Related: Identity theft check: Uncover if your data may have been compromised

How does a DNS poisoning attack work?

The DNS resolver, in an attempt to be more efficient and faster for website visitors, will often save information about an IP address for a certain amount of time in the cache. This is so it can respond quickly without no need to access or communicate with a bunch of servers at once. It stores this Information until the cache expires.

Given this knowledge, hackers can then interject and place a fake IP address into the DNS server. Parker said that a DNS cache poisoning attack can be fairly complicated time-wise. But when successful, it can be hard to reverse course.

“How it works is that the attacker requests the target server to result a website which turns the domain name into an IP address,” he said. “Before the legitimate source can provide the real IP address to you, the hacker fakes that response with another IP address.”

In theory once the cache expires, the DNS entry goes back to normal. However, if the server’s DNS software has been updated, the hacker can continue to funnel visitors to the fake IP address.
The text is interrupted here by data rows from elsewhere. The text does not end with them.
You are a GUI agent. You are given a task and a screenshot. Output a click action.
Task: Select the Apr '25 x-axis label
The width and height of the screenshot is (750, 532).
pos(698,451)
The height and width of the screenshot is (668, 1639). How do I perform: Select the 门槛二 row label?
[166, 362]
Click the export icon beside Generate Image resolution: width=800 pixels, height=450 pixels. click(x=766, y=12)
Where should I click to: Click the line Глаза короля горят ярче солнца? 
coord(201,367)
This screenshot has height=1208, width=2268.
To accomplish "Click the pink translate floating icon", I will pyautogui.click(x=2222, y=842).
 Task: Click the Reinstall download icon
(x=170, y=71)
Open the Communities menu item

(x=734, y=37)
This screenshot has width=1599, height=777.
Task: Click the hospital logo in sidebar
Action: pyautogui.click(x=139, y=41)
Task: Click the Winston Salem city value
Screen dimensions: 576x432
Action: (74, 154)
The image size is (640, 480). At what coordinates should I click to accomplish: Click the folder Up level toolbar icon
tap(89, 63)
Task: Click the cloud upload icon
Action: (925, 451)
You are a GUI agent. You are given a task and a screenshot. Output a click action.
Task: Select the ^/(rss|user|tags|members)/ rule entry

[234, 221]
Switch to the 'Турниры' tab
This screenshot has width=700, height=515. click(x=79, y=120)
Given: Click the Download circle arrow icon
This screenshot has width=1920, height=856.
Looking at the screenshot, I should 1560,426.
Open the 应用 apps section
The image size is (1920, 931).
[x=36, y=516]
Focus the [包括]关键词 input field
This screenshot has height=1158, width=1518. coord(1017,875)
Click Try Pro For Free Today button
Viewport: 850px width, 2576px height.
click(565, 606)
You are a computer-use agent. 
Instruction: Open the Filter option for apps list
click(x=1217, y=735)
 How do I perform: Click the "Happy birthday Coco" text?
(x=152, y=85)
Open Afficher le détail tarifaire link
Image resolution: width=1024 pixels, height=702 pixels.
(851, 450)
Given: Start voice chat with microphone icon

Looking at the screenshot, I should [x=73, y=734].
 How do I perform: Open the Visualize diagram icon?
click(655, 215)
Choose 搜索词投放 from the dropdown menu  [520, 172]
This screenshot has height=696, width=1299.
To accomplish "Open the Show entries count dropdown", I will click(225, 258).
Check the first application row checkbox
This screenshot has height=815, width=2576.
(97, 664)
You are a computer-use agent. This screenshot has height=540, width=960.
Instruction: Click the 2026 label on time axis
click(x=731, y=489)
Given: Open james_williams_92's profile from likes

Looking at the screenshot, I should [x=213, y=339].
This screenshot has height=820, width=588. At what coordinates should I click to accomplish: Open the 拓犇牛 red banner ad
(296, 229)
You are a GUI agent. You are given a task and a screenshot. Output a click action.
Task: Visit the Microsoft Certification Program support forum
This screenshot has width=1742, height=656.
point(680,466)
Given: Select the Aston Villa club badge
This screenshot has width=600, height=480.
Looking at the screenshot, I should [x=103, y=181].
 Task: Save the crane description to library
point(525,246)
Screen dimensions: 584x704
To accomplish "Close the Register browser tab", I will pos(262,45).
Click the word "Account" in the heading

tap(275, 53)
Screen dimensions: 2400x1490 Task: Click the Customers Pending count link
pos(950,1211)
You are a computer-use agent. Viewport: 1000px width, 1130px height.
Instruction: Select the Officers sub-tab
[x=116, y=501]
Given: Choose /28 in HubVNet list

How can I protect myself from DNS spoofing attacks?

Parker cautions that there isn’t much you can do to fully prevent DNS spoofing attacks as a website visitor. It’s the responsibility of the website and network owners to prevent these types of attacks.

However, you can do a few things to reduce your chances of being redirected to a fake website. Parker recommends using a browser plugin like HTTPS everywhere that can warn you if you’re being connected to a fake website. Also, check to see if the website you’re visiting is secure by looking for the lock icon on the top left side of your browser—though this isn’t always 100% foolproof.

Other ways to remain vigilant include keeping an eye out whenever clicking on links, even from familiar sources—phishing scams emulate legitimate people or organizations in an attempt for you to reveal personal information. One way to help try and see if the email may be legitimate is by using a reverse email search service. If you have a bit of extra time, call the bank (or whatever company you have an account with) to confirm they sent the message (but don’t use any phone number provided in the questionable message—that may be bogus, too).

Educating yourself on how hackers can access your information is one of the best ways to prevent things like identity theft. Although you can’t stop malicious activity from happening, you can at least remain vigilant — you can never be too safe out on the internet.

Disclaimer: The above is solely intended for informational purposes and in no way constitutes legal advice or specific recommendations.